= Goal of the exercise =
Retype the records exactly, with nothing added or dropped.

☆ ☆ ☆

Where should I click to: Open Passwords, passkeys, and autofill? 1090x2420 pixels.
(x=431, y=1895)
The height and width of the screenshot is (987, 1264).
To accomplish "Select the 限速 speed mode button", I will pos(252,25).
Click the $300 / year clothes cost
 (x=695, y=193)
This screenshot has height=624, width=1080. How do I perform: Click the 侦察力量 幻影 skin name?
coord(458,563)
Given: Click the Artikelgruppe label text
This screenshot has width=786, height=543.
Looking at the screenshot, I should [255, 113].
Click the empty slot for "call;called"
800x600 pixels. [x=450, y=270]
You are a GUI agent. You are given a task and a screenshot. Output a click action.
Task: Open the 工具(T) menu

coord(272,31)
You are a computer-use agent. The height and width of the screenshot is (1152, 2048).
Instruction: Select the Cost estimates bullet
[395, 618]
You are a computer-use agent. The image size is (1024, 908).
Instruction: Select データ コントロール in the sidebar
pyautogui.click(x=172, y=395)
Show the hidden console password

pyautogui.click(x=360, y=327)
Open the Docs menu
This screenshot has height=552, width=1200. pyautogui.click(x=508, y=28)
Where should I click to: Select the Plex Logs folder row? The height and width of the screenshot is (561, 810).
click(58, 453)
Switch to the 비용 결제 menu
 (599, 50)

☆ ☆ ☆

= Answer below =
Where should I click to: Open Passwords, passkeys, and autofill? 1090x2420 pixels.
(x=431, y=1895)
The height and width of the screenshot is (987, 1264).
To accomplish "Select the 限速 speed mode button", I will pos(252,25).
Click the $300 / year clothes cost
 (x=695, y=193)
This screenshot has height=624, width=1080. How do I perform: Click the 侦察力量 幻影 skin name?
coord(458,563)
Given: Click the Artikelgruppe label text
This screenshot has width=786, height=543.
Looking at the screenshot, I should [255, 113].
Click the empty slot for "call;called"
800x600 pixels. [x=450, y=270]
You are a GUI agent. You are given a task and a screenshot. Output a click action.
Task: Open the 工具(T) menu

coord(272,31)
You are a computer-use agent. The height and width of the screenshot is (1152, 2048).
Instruction: Select the Cost estimates bullet
[395, 618]
You are a computer-use agent. The image size is (1024, 908).
Instruction: Select データ コントロール in the sidebar
pyautogui.click(x=172, y=395)
Show the hidden console password

pyautogui.click(x=360, y=327)
Open the Docs menu
This screenshot has height=552, width=1200. pyautogui.click(x=508, y=28)
Where should I click to: Select the Plex Logs folder row? The height and width of the screenshot is (561, 810).
click(58, 453)
Switch to the 비용 결제 menu
 (599, 50)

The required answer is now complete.